- INSTRUCTIONS FOR THE TASK -
Take the line that contains "Open the Any Membership filter" as the first and the last line of the material as the final one; set down exactly the lines in that span.

--- DATA FOR THE TASK Enclosed Below ---

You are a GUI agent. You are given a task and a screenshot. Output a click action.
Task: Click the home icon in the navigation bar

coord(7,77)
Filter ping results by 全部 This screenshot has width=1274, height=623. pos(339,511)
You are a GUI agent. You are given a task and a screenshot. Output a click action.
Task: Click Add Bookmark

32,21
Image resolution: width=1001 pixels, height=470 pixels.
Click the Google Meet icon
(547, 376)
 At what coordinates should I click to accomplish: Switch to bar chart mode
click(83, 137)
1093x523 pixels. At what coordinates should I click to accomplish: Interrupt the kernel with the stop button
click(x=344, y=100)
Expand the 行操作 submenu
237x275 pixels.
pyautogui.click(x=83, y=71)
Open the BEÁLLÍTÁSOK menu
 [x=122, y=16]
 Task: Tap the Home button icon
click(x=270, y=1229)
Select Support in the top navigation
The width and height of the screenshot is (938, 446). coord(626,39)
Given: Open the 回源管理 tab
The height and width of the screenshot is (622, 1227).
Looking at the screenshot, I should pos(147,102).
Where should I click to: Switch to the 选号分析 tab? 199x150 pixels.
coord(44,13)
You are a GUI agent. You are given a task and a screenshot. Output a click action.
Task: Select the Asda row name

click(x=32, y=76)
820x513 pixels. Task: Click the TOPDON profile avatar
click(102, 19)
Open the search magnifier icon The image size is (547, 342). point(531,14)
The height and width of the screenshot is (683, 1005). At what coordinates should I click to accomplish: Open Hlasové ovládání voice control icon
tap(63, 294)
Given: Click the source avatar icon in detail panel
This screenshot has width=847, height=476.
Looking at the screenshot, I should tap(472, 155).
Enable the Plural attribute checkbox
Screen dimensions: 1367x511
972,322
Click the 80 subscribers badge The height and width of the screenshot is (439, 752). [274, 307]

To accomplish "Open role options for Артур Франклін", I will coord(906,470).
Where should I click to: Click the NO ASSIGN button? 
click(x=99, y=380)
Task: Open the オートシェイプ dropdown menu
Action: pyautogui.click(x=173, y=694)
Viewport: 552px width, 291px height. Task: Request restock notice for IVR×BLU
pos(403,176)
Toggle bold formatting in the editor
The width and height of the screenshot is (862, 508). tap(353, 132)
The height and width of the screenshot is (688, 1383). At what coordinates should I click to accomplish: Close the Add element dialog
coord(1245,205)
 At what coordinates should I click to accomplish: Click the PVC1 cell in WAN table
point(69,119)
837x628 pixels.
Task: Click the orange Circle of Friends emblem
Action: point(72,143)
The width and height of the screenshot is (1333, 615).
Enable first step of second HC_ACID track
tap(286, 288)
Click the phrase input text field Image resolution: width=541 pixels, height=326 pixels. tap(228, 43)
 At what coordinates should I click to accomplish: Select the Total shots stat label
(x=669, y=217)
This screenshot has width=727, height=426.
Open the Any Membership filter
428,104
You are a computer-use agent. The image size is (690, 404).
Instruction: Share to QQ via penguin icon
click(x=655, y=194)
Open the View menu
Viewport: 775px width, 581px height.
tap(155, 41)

--- End of Enclosed DATA FOR THE TASK ---

- SOLUTION TO THIS EXERCISE -
Open the Any Membership filter
428,104
You are a computer-use agent. The image size is (690, 404).
Instruction: Share to QQ via penguin icon
click(x=655, y=194)
Open the View menu
Viewport: 775px width, 581px height.
tap(155, 41)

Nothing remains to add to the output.